Terre di Gratia was founded in 1934, when the brothers’ great-grandfather Ciro Sciortino and his four sons bought the Torretta Estate. Ciro developed the vineyards and in 1950 his daughter Grazia married a young landowner named Rosario, also known as Sasà, and together they cultivated the 100 hectares.

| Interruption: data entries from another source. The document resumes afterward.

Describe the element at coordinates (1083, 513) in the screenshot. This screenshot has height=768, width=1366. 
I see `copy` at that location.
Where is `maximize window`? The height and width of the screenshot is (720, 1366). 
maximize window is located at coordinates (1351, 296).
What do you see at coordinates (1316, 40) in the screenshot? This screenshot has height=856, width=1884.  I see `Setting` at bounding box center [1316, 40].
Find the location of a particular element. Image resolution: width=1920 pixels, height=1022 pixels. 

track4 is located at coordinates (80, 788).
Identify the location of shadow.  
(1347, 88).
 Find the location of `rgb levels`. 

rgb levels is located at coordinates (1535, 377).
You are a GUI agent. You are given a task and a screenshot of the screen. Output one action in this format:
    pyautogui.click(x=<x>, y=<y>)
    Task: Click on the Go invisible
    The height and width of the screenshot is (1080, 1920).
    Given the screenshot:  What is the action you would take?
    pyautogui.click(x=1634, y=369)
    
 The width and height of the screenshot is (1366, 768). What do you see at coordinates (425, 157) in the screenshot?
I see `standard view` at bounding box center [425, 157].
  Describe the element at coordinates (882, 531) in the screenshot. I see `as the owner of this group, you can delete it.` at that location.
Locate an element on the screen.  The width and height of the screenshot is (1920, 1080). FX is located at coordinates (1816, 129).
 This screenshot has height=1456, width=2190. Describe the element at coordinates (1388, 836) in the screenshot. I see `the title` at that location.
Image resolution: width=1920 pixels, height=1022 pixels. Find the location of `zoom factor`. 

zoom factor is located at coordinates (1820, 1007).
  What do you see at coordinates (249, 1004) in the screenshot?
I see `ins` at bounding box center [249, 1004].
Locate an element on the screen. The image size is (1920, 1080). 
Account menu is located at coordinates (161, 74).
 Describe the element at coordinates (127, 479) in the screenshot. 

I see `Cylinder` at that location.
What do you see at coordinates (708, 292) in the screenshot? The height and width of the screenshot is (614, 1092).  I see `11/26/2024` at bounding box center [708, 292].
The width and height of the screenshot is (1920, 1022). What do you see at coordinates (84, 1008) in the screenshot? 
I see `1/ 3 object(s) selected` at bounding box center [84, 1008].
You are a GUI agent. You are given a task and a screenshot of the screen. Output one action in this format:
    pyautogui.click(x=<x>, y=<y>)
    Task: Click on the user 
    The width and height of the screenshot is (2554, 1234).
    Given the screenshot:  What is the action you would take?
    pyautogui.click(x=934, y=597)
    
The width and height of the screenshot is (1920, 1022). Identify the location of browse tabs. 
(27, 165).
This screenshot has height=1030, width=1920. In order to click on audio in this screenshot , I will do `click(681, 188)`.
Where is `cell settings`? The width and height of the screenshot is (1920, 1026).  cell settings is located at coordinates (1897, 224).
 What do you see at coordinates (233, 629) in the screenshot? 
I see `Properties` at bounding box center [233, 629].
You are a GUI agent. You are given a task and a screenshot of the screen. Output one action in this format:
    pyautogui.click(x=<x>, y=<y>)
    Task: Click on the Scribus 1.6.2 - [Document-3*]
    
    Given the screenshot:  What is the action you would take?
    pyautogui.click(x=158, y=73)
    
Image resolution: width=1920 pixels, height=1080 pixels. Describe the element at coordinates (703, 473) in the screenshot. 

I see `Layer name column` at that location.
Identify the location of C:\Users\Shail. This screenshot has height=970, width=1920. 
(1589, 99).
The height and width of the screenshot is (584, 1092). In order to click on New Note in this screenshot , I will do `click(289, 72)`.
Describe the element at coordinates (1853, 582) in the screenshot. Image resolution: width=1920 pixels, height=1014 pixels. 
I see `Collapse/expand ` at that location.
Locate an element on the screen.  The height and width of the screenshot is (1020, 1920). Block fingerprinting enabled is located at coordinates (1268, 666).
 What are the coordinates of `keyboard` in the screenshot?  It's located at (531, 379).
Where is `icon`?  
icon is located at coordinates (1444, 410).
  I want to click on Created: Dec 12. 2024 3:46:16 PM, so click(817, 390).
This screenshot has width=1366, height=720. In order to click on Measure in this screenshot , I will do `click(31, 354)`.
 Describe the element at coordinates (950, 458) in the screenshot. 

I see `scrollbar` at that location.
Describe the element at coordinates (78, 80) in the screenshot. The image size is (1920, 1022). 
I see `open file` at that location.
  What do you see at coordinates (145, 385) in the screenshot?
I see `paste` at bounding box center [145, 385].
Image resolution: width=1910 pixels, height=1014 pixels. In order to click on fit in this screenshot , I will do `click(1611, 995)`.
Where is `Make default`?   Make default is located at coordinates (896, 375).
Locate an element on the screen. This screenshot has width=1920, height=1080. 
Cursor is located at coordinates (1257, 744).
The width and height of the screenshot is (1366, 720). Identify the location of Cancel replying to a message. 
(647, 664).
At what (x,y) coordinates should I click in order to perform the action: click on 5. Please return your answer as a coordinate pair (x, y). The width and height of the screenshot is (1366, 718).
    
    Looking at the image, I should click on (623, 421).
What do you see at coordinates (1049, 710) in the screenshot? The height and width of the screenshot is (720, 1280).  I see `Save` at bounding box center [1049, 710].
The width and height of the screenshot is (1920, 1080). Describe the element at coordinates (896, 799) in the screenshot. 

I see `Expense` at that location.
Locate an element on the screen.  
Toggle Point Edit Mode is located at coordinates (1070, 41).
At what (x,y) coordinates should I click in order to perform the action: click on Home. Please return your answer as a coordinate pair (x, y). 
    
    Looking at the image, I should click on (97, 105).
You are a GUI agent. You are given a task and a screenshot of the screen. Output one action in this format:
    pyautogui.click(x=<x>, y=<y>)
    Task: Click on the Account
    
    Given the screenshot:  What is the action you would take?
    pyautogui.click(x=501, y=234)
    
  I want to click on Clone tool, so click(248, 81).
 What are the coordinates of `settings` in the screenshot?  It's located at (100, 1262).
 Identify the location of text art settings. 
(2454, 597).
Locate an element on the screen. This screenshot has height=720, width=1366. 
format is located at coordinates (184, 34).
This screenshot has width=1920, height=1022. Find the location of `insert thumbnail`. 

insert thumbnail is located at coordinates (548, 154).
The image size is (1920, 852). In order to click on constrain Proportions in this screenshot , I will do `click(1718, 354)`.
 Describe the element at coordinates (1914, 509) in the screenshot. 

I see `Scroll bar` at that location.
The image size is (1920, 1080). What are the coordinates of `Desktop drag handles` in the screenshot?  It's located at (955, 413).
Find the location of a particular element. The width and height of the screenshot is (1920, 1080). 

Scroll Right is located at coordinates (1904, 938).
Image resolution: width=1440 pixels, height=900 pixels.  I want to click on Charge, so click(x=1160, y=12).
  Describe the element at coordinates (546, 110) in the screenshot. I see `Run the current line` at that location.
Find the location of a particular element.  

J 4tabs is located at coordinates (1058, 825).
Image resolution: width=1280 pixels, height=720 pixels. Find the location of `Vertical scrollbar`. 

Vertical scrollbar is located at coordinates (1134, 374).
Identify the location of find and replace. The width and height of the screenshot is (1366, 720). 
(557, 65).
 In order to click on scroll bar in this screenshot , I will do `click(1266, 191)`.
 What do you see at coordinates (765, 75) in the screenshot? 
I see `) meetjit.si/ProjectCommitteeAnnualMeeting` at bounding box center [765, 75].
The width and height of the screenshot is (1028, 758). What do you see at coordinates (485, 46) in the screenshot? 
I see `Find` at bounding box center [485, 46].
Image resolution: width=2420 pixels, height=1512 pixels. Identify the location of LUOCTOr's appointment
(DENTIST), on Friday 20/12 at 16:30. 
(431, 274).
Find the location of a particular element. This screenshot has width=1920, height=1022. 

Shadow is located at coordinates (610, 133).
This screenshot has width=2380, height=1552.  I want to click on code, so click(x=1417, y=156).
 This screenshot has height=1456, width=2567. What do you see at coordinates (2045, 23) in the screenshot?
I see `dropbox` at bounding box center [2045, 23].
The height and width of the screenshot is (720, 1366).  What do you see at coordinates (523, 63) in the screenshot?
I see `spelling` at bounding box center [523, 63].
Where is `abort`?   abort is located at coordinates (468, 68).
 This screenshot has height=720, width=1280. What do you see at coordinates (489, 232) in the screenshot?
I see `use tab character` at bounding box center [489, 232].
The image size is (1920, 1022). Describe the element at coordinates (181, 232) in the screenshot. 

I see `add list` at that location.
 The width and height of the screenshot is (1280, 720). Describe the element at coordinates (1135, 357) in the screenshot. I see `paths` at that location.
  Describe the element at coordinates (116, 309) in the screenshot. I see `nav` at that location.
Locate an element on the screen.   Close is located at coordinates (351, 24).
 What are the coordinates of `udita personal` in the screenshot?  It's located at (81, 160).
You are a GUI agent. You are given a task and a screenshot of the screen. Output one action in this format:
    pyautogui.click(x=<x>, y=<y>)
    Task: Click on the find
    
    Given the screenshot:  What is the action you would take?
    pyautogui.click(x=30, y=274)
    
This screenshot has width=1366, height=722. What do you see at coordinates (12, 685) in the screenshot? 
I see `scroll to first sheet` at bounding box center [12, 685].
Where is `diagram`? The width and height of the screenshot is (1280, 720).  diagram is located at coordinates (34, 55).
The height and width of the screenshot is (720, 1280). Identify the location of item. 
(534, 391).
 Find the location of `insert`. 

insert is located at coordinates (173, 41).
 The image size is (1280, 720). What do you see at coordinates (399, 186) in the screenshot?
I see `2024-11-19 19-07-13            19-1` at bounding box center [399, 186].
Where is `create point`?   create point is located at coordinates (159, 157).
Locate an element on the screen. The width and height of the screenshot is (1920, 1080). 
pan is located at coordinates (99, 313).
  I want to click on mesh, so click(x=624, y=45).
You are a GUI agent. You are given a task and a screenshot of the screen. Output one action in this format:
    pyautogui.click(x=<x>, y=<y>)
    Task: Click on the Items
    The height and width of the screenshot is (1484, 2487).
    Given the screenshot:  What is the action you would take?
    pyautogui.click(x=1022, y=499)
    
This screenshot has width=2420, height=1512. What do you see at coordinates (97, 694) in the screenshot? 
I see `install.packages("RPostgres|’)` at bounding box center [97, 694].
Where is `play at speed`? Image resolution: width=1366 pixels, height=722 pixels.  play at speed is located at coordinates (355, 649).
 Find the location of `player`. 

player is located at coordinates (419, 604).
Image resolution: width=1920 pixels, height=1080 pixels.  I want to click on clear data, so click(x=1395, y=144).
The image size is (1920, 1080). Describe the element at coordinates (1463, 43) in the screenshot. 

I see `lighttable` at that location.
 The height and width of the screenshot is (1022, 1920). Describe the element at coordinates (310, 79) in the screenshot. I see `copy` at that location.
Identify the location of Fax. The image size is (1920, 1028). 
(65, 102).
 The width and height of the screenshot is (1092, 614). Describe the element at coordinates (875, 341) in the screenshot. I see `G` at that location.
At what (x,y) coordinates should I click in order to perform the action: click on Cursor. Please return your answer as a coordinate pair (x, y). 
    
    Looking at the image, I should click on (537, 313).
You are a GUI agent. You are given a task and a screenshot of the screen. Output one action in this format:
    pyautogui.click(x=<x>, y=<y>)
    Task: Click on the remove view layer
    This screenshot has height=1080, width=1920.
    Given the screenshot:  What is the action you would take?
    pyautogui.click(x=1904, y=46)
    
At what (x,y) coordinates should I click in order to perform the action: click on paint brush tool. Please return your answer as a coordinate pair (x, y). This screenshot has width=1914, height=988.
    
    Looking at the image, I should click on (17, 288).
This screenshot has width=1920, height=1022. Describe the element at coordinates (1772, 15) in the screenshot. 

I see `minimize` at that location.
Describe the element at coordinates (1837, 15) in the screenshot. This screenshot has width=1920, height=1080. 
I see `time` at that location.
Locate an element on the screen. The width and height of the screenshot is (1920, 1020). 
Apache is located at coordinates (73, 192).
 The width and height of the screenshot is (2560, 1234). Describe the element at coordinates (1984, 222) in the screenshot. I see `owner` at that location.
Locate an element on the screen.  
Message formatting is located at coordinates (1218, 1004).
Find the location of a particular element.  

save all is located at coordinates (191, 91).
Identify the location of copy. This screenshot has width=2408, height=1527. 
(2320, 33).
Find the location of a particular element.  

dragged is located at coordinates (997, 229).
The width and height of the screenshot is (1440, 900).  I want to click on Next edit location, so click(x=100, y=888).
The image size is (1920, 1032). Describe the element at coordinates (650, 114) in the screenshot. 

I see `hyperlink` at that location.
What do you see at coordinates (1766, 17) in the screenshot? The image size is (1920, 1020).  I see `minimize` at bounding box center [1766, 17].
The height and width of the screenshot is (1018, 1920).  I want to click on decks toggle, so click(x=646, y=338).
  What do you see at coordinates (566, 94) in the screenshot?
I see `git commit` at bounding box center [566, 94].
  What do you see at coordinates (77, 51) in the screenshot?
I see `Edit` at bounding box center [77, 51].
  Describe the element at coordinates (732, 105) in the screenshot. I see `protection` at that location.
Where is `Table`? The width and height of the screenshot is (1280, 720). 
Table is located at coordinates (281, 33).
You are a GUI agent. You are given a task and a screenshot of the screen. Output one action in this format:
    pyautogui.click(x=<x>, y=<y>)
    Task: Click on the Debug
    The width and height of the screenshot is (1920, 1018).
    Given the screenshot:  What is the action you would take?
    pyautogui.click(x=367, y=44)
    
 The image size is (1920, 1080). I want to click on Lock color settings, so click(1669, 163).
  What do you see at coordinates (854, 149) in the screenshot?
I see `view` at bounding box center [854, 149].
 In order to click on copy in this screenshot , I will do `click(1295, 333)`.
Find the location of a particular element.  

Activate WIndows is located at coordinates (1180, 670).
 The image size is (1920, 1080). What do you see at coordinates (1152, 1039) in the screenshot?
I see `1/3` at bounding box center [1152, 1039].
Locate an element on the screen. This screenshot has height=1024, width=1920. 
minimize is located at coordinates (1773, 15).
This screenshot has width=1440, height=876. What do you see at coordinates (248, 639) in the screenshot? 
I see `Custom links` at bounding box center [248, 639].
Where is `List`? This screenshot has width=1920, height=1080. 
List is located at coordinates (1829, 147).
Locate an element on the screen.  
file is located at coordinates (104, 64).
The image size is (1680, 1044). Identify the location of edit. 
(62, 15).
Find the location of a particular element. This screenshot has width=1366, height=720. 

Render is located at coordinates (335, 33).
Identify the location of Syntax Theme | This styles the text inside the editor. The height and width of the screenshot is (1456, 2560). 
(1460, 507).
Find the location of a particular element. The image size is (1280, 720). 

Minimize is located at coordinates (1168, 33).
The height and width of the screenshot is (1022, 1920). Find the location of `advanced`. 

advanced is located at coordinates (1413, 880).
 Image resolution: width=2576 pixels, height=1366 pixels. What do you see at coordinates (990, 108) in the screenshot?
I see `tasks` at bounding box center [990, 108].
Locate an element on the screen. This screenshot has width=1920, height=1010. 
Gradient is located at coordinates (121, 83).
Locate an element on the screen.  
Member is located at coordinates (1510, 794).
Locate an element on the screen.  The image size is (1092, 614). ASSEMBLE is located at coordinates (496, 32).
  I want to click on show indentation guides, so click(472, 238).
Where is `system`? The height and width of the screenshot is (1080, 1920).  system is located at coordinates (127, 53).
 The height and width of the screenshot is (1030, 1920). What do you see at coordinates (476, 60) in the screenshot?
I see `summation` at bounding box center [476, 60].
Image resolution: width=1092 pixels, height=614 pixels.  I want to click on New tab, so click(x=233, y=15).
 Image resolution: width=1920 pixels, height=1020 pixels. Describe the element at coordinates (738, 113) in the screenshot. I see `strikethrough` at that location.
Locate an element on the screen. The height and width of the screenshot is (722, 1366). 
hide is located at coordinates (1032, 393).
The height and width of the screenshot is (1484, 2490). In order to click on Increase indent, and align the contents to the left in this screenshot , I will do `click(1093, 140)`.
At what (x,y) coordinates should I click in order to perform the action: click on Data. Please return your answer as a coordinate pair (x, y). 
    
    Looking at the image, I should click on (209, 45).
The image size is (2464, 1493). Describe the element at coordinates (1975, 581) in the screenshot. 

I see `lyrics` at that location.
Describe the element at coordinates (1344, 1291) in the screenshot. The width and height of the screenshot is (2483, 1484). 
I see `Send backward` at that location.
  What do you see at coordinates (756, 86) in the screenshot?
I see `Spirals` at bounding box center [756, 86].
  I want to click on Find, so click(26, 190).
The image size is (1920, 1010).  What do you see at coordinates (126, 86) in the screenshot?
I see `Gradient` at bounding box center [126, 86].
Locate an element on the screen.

Giuseppe and Fulvio focus on rare native varieties like Perricone and Catarratto, as well as intriguing bottlings of Syrah and Nero d’Avola. Their Catarratto “Kaṭà” is structured and textural, with a slightly oxidative character that recalls Jura whites. And their Perricone, once nearly extinct, is alive with dark red fruit, mountain herbs, and a faint iron-like minerality. Visiting here feels less like a tasting and more like a deep conversation about land, cycles, and intention.
Western Sicily continues to impress me. If you’re traveling west of Palermo or making your way to Marsala, these are four stops worth making. Even after two trips, there’s still more to explore and that includes other parts of Sicily which is where I am off to on my next trip!